Flow working directory
You can specify the working directory for the flow. All valid inner work items (subflows, jobs, and job arrays) in the flow will use this directory as the working directory unless you further specify a working directory for the inner work item. In this case, the working directory setting for the inner work item will override the setting for this flow. The working directory is also the work item's submission directory(the directory from which the work item is submitted).
You can also specify the flow working directory by triggering a flow and setting the variable JS_FLOW_WORKING_DIR.
If you do not specify the flow working directory in the flow definition and you specify JS_FLOW_WORKING_DIR when you trigger the flow, the value you specify with the variable becomes the flow's default working directory. If the working directory is specified in the flow definition, the JS_FLOW_WORKING_DIR variable has no effect.
The override order is:
- The working directory that is defined at the job level in the flow definition.
- The working directory that is defined at the flow level in flow definition.
- The working directory that is passed in with the JS_FLOW_WORKING_DIR variable when the flow is triggered.
- The working directory that is defined with the JS_DEFAULT_FLOW_WORKING_DIR parameter in the js.conf file.
You can use user variables when specifying the working directory.
Output and error files
By default, output and error files are not generated for flows or individual work items.
To troubleshoot flows, however, it is useful to always generate output and error files for work items in the flow.
You can set output and error file generation in the Flow Attributes. The behavior to create output and error files is the same as using the LSF® bsub command options -o and -e.
Email notification for a flow
By default, Process Manager notifies you by email only if your flow exits. You can set the notification options to send an email to you or another user when:
The flow exits
The flow ends, regardless of its success
The flow starts
The flow starts and exits
The flow starts and ends, regardless of its success
If the flow exits, the email provides information about the jobs that caused the flow to exit. If you are using the default flow completion criteria, this is information about the job or job array that exited.
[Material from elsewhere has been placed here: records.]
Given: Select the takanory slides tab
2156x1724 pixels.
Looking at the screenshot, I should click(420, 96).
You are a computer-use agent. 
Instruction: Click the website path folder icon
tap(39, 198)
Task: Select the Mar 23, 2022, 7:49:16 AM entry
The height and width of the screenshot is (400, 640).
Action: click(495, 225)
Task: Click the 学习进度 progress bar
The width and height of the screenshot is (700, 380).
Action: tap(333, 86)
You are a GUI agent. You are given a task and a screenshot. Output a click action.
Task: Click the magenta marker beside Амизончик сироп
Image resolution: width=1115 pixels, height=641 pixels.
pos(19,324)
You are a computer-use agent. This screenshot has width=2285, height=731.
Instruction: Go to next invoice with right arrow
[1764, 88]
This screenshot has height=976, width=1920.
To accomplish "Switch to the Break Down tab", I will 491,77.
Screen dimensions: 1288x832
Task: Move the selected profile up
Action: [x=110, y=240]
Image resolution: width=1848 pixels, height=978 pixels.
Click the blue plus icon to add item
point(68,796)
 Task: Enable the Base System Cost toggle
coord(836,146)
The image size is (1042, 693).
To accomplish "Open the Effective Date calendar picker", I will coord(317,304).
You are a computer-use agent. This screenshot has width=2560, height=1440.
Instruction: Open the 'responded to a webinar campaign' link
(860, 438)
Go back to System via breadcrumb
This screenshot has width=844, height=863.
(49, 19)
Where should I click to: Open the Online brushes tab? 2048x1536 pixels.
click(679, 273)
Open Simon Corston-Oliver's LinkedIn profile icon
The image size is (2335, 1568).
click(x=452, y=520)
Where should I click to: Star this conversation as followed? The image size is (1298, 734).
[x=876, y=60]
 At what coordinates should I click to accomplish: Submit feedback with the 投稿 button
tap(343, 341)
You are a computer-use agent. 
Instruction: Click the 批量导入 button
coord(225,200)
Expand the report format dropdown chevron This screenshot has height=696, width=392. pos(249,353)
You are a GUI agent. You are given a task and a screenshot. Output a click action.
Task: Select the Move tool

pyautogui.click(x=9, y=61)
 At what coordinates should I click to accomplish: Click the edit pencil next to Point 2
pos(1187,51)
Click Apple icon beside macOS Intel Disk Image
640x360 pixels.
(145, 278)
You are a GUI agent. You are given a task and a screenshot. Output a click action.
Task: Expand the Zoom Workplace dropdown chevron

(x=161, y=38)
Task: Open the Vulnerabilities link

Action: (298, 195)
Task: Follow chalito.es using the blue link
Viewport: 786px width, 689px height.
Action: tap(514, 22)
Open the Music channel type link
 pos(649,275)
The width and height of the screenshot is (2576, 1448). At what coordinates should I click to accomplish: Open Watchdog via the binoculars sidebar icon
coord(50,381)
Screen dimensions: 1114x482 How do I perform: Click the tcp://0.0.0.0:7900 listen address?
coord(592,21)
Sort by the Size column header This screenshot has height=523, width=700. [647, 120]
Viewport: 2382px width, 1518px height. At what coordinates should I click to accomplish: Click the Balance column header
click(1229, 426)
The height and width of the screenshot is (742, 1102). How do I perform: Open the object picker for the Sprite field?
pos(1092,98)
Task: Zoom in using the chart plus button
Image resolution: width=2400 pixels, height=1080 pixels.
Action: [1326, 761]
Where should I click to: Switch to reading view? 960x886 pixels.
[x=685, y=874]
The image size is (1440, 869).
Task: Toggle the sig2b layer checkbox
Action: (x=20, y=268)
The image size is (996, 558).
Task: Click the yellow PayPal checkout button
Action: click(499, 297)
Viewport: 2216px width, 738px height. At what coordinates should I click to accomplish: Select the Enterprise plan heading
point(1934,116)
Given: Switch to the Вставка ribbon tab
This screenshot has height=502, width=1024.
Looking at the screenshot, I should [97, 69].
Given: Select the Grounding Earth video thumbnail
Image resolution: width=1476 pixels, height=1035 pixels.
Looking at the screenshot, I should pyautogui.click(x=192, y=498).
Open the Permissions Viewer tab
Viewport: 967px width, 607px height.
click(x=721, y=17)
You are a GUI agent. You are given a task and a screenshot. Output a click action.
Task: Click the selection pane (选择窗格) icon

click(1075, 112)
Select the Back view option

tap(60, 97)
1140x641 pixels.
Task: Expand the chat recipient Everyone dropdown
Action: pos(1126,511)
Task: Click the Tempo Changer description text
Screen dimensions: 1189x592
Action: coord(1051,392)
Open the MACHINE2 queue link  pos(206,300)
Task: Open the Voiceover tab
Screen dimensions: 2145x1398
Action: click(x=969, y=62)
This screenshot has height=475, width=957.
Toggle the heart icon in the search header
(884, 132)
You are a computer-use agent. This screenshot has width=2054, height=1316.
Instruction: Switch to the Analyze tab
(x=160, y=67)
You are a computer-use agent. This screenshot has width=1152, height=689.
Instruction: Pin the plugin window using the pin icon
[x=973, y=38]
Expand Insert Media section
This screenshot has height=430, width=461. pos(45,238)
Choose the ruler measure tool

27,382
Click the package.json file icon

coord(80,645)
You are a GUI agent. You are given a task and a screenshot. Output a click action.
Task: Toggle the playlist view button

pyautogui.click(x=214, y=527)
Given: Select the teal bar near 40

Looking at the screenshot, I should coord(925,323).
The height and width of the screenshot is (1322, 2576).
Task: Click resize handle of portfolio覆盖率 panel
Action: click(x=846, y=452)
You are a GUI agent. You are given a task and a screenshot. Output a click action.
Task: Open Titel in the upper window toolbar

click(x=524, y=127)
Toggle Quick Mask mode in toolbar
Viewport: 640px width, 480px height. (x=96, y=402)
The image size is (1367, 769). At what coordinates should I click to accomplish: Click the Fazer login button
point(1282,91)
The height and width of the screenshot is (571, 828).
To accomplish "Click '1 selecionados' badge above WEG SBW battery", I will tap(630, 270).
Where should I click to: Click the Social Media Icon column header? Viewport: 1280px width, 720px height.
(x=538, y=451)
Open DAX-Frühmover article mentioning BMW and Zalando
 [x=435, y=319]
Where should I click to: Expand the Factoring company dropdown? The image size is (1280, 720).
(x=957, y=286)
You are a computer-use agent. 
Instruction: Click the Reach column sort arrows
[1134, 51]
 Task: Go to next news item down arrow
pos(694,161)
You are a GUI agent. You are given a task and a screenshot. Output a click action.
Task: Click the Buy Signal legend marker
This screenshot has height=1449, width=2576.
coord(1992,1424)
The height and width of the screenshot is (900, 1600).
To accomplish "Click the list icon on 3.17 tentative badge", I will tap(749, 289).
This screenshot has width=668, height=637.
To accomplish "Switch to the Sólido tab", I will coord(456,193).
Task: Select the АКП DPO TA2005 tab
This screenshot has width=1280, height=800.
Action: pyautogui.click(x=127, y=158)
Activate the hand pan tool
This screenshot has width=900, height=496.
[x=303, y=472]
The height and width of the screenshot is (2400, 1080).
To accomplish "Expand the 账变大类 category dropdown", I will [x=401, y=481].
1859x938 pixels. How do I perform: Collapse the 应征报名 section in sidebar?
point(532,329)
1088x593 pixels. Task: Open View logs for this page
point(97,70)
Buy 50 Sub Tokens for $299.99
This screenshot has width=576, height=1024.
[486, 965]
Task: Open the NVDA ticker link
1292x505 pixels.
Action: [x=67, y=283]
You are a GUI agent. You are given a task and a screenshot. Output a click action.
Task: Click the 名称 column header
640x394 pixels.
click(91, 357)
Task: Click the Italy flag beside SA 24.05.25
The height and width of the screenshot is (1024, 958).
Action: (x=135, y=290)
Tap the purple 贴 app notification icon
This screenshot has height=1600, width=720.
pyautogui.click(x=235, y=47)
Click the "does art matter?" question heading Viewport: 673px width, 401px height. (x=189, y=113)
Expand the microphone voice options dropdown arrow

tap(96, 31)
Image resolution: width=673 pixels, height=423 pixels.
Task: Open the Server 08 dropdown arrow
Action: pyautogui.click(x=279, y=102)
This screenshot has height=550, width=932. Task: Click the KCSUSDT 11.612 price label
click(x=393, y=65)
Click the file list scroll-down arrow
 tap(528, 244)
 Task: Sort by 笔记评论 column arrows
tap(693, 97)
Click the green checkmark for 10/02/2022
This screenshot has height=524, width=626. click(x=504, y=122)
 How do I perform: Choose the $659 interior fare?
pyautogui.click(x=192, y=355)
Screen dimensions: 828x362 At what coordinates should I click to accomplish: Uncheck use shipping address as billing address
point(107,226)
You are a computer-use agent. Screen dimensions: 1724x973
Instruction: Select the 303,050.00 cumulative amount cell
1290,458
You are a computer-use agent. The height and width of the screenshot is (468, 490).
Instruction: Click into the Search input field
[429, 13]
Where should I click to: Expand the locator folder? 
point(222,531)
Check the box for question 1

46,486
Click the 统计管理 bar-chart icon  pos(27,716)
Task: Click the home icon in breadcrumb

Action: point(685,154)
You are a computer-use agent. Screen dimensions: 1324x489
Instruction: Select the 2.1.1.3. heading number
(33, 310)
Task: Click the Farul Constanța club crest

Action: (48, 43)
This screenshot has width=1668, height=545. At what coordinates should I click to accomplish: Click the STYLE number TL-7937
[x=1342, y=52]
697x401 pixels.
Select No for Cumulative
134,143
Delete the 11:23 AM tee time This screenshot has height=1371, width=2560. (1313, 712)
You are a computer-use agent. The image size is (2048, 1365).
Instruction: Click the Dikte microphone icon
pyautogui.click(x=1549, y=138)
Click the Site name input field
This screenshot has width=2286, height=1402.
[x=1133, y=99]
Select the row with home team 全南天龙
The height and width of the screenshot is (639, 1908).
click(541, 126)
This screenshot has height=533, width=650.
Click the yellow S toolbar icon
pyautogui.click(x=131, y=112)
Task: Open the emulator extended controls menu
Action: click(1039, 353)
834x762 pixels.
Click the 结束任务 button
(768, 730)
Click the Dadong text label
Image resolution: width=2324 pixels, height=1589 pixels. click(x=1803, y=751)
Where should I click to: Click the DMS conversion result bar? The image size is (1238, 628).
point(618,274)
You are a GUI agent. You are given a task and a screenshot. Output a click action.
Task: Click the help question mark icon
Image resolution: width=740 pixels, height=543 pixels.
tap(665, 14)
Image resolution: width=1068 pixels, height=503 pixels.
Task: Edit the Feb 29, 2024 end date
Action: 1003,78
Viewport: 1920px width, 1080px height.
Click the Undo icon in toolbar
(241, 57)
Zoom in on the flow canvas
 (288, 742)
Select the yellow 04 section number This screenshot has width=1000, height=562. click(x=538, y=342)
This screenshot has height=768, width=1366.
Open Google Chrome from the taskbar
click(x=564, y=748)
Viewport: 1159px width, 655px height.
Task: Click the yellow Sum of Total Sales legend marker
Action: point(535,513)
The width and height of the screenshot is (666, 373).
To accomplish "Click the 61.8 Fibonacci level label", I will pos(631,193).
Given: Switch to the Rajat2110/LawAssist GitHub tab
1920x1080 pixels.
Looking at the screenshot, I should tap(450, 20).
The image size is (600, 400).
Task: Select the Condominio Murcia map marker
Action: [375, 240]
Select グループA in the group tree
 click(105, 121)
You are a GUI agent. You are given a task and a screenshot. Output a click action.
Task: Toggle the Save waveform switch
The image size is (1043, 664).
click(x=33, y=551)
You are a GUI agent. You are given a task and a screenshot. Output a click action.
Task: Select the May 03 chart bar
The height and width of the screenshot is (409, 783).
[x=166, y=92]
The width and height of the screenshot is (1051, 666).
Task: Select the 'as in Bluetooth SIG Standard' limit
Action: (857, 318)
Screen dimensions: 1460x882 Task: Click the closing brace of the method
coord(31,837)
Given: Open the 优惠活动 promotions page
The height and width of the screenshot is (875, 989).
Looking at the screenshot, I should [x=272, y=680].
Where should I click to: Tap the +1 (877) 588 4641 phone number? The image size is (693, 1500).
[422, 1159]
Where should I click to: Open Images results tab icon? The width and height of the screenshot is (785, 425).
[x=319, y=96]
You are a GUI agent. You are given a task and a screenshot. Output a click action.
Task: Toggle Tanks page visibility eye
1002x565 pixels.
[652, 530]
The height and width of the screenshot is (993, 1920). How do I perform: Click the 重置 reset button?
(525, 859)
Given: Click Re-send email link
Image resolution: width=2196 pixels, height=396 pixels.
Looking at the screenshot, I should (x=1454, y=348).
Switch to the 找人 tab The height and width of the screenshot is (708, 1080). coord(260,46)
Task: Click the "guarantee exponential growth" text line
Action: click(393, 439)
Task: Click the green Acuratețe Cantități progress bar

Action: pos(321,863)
If you specified flow completion criteria, this includes on the jobs specified in the flow completion criteria that exited.
You can also turn off flow email notification entirely.
At the system level, your Process Manager administrator can turn off flow email notification, or limit the size of the emails you receive. If you are not receiving email notifications you requested, or if your email notifications are truncated, check with your administrator.
Prevent concurrent flows
When you create a flow definition, you can prevent multiple copies of the flow from running at the same time. This is useful when you need to run a flow repeatedly, but any occurrence of the flow must have exclusive access to a database, for example.